The process of shaping a story by taking all these layers into account seems dangerously similar to what corporations do when they talk about “telling the story of our brand” — only as applied to real people and real events, instead of mascots and promotional stunts. On a spiritual level, it seems distasteful to imagine a living person as a piece being moved around on a narrative chessboard, his every move calculated to advance a maximally entertaining story line. But this is how it all too often works — whether plotted by the public figures themselves or by some canny handler (an adviser, a producer, a PR rep), everyone is looking to sculpt the narrative, to add just the right finishing touch.

So when I think of how politics and pop culture are often compared to wrestling, this is the element that seems most transferable: not the outlandish characters or the jumbo-size threats, but the insistence on telling a great story with no regard for the facts. Donald Trump can claim there were thousands of Muslims in New Jersey cheering when the World Trade Center came down. Bill Clinton can lend weight to the myth of pedantic Bernie Bros overwhelming our national political discourse. Michael Jordan can say he was cut from his varsity basketball team, but was driven enough to overcome the slight. Kim Kardashian can say she married Kris Humphries for love, not ratings. Chance the Rapper can brand himself as an independent, unsigned artist, even though his last two mixtapes were released exclusively through Apple, the 12th-largest corporation in the world. And the WWE can honor the recently deceased wrestling star Chyna as a trailblazer, even though it blacklisted her for an entire decade. Each of these doctored realities is close enough, a problem only for pedants.

You can be dismayed with all of this for reasons that go deeper than taste. When everything becomes a story, the value of concrete truth seems diminished. There’s too much going on in the world to dive this deep into something as frivolous as entertainment, you might say. Worse still, you can begin to treat politics — the hammer and forge of our national reality — as a similar form of “show.” Sure, seeking out entertainment is a perfectly human impulse; it feels joyless to sharpen yourself into a hypervigilant instrument, ever ready to poke a hole in these swelling mythologies; we all know those people, who are no fun. But when we feel ourselves becoming too consumed with mastering the language of whatever unreality is currently holding our gaze, it might not hurt to consider the overarching forces subtly directing our attention and prepare ourselves to step back if we’re not comfortable with benefiting less than they do.

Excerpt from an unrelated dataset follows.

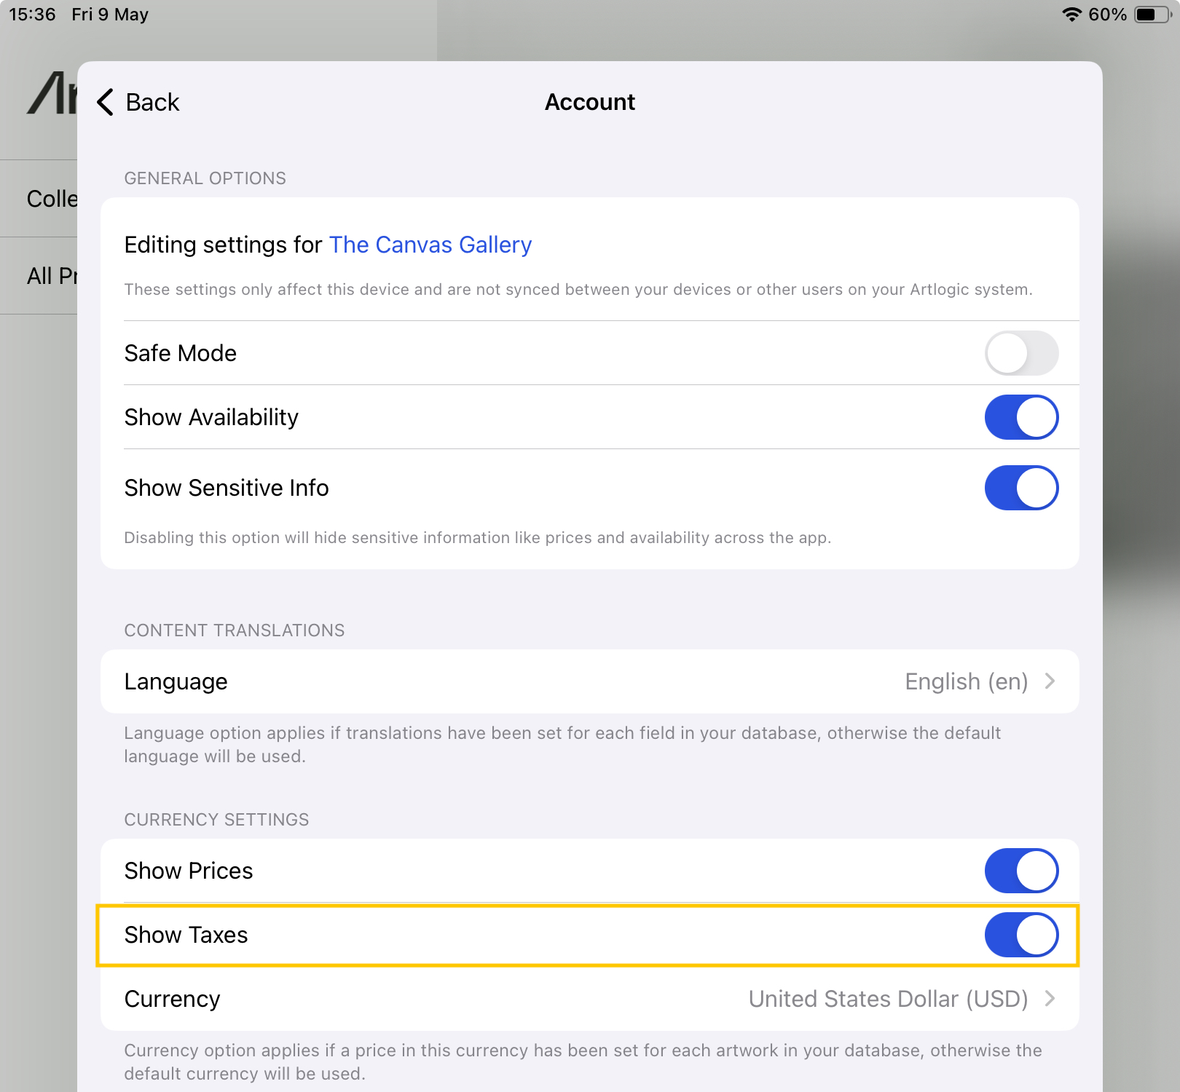Open The Canvas Gallery link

And ultimately, we can’t expect that post-truth culture will somehow collapse because of its perfidiousness. The WWE, for instance, now tells its story without challenge: It’s outlasted all its major competitors and holds the rights to the very images wrestling’s history is made of. Its version of wrestling is the accepted reality of 2016, even when that version is drastically different, and maybe even worse, than the reality of wrestling’s old-school rough-and-tumble days. If a story is told well, if its history seems consistent, then the machinations putting it into place can be temporarily overlooked or turned into a fun story of their own. And why not? In the end, we’re all marks for a world we want to believe in.